Source text.
On my way back to Sydney I had a few days stopover in Vietnam – Ho Chi Minh City. Such a different place to really anywhere else I know (mind you, I don’t know that many places). First day in Vietnam, just a few days from home, is when I was relieved of my camera and my phone. Crap, crap, crap! And double-crap that with the camera went the photos from the nice time in Austria that I’d not yet transferred to my PC. Grrr! I suppose it could have been worse – I still had my laptop, my passport, drivers licence, credit card, etc. But still… grrr! Made the hours spent walking around taking photos of nearby traffic and building and stuff that first day seem like such a massive waste, too. So I didn’t do much the second day, nursing a hangover and sulking over the loss, but went on day trips to see some interesting stuff the last two days.

A day trip to the Mekong Delta, a visit to the Ku Chi Tunnels, and a ceremony (prayer session?) at the Cao Dai Temple – architecturally/decoratively quite trippy, with things like the “divine eye” in windows.

Directions.
[a] What items was the writer relieved of on the first day in Vietnam, according to the travel account?
[b] Output the passage of the travel account starting with "On my way back" and going on through "last two days.".
[c] According to the travel account, why did the writer do little on the second day in Vietnam?
The lines of data are not needed for this work.

[Lines of data]
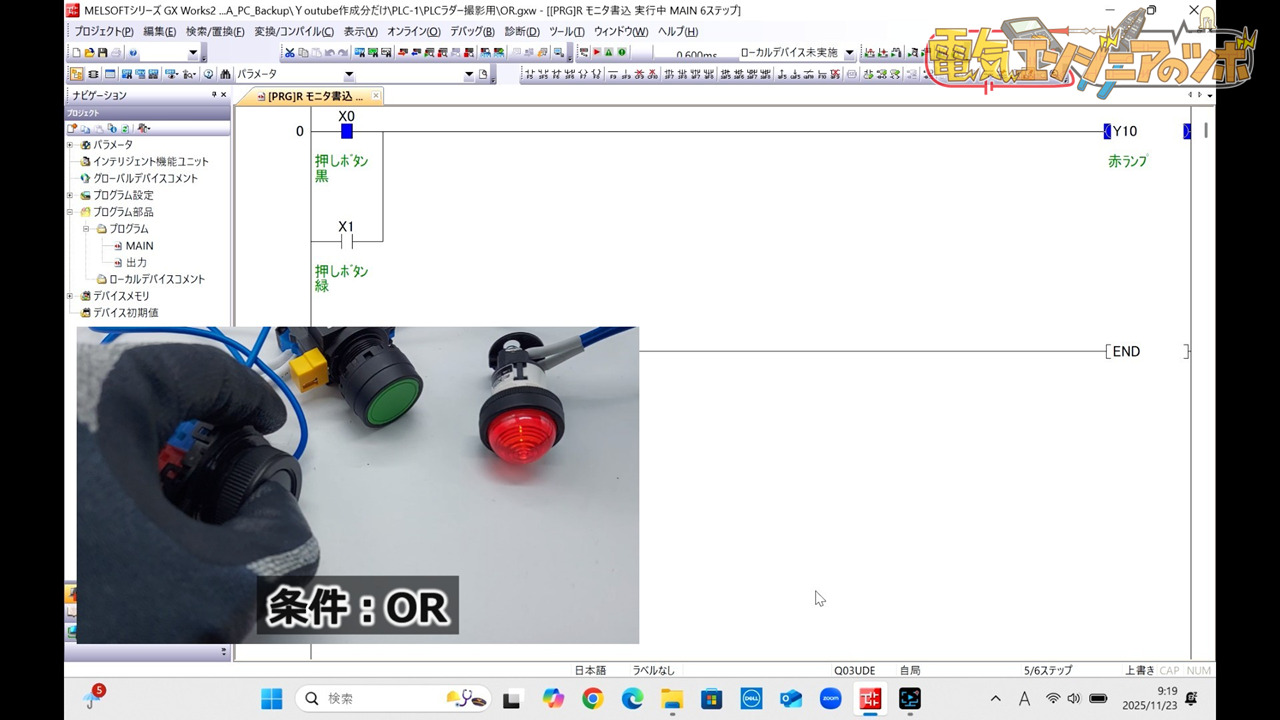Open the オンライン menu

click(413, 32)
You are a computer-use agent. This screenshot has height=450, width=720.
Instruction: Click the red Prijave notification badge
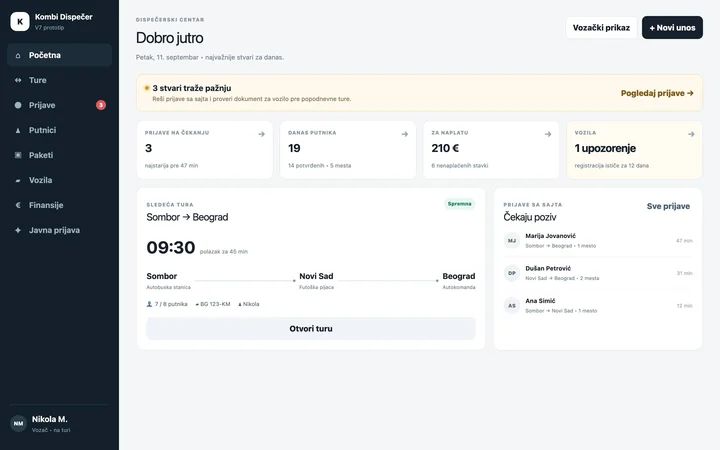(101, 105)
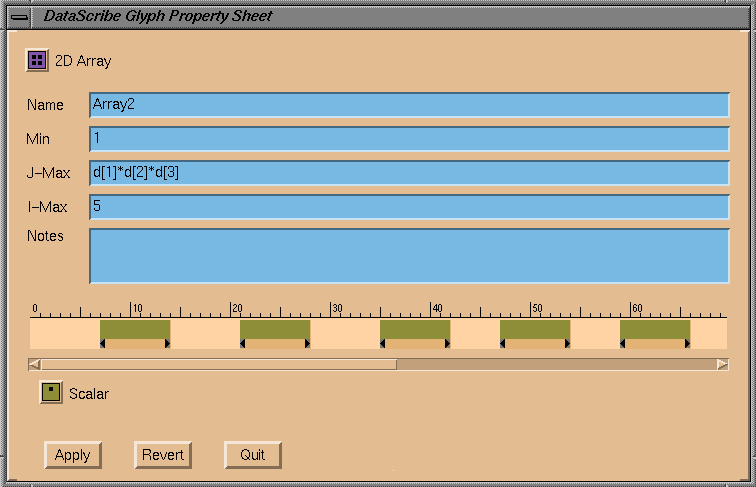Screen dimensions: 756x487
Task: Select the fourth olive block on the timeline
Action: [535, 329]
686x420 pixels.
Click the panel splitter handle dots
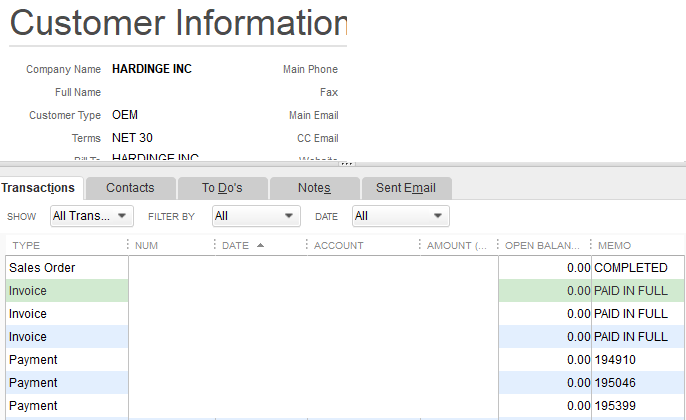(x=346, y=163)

Responses to the tasks.
[a] The writer's camera and phone.

[b]
On my way back to Sydney I had a few days stopover in Vietnam – Ho Chi Minh City. Such a different place to really anywhere else I know (mind you, I don’t know that many places). First day in Vietnam, just a few days from home, is when I was relieved of my camera and my phone. Crap, crap, crap! And double-crap that with the camera went the photos from the nice time in Austria that I’d not yet transferred to my PC. Grrr! I suppose it could have been worse – I still had my laptop, my passport, drivers licence, credit card, etc. But still… grrr! Made the hours spent walking around taking photos of nearby traffic and building and stuff that first day seem like such a massive waste, too. So I didn’t do much the second day, nursing a hangover and sulking over the loss, but went on day trips to see some interesting stuff the last two days.

[c] The writer spent the second day nursing a hangover and sulking over the loss of the camera and phone.